Renata Galf
Folha
As decisões do ministro do STF (Supremo Tribunal Federal) Alexandre de Moraes divulgadas por uma comissão do Congresso dos EUA reforçam a discussão sobre os parâmetros legais para um juiz bloquear perfis em redes sociais. Atualmente, não há nas leis brasileiras regras e critérios a respeito da suspensão de contas nas plataformas.
No mundo jurídico, há divergência entre uma visão que alega ser necessário haver uma permissão explícita na lei para esse tipo de restrição e outra que defende a possibilidade de maior subjetividade nas decisões. No mundo político, parlamentares aliados de Jair Bolsonaro (PL), principais alvos desses bloqueios, tratam a medida como censura prévia. Já na esquerda predomina a avaliação de que as decisões se justificam frente às ameaças ao Estado democrático de Direito.
CONTROVÉRSIAS – O tema ganhou tração na direita nas últimas semanas, a partir de postagens do empresário Elon Musk, dono do X (antigo Twitter), que chegou a questionar Moraes quanto ao porquê de “tanta censura no Brasil” e defendeu o impeachment do ministro.
Ele disse inclusive que descumpriria decisões judiciais brasileiras, que publicaria tudo o que é exigido pelo ministro e “como essas solicitações violam a legislação brasileira”.
Após a divulgação do relatório baseado em despachos fornecidos pelo X, Musk afirmou em sua rede que “a lei quebrou a lei”. No documento, há ordens que partiram tanto do STF, em inquéritos e petições criminais, quanto do TSE (Tribunal Superior Eleitoral).
PGR QUESTIONOU – No caso dos bloqueios por desinformação eleitoral, o TSE aprovou resolução prevendo a suspensão temporária de perfis em caso de “publicação contumaz de informações falsas ou descontextualizadas sobre o processo eleitoral”. Questionada pela PGR (Procuradoria-Geral da República), à época sob Augusto Aras, a regra foi validada pelo plenário do STF no final de 2023.
Existe, entretanto, um debate sobre a amplitude das resoluções aprovadas pela corte eleitoral.
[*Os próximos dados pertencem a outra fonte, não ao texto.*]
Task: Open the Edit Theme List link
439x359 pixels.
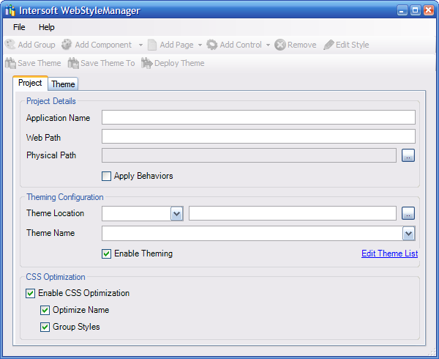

Isso porque, em tese, ela estaria limitada a regulamentar e detalhar o que está na lei. Mas, diante da inação do Legislativo em criar regras para lidar com os novos desafios impostos às eleições pelas dinâmicas virtuais, o TSE vem ocupando esse espaço.
Uma segunda camada de discussão é quanto a quais critérios precisariam estar presentes para justificar não a remoção de posts específicos que teriam infringido a lei, mas a suspensão completa de um perfil. Hoje não há parâmetros legais para fazer esta avaliação, seja quanto à gravidade, reiteração ou prazo para a restrição.
MEDIDAS CAUTELARES – O Código de Processo Penal prevê as chamadas medidas cautelares diferentes da prisão. Entre elas estão o uso de tornozeleira eletrônica, comparecimento periódico em juízo, suspensão do exercício de função pública, proibição de acesso a determinados lugares para evitar o risco de novas infrações e proibição de manter contato com pessoas determinadas.
A professora de direito penal da FGV e advogada Raquel Scalcon explica que há quem entenda, como ela, que a lista prevista na lei é fechada, não sendo possível ao juiz aplicar alguma outra restrição. Essa linha tem como premissa que no processo penal não há um poder geral de cautela para o juiz.
De outro lado, há quem avalie que ela é apenas exemplificativa. Neste último caso, um argumento é o de que seria melhor para o réu ter a possibilidade de sofrer uma medida alternativa, ainda que não prevista, do que uma prisão preventiva.
APLICAÇÃO DO SIGILO – Outro aspecto em debate no caso das decisões de bloqueios por Moraes é a frequente aplicação de sigilo, dificultando um escrutínio público sobre a motivação das ordens.
Em nota nesta quinta (18), a assessoria de imprensa do STF afirmou que os documentos reproduzidos no relatório da comissão parlamentar norte-americana não tratam “das decisões fundamentadas que determinaram a retirada de conteúdos ou perfis, mas sim dos ofícios enviados às plataformas para cumprimento da decisão”.
“Fazendo uma comparação, para compreensão de todos, é como se tivessem divulgado o mandado de prisão (e não a decisão que fundamentou a prisão) ou o ofício para cumprimento do bloqueio de uma conta (e não a decisão que fundamentou o bloqueio)”, disse o tribunal.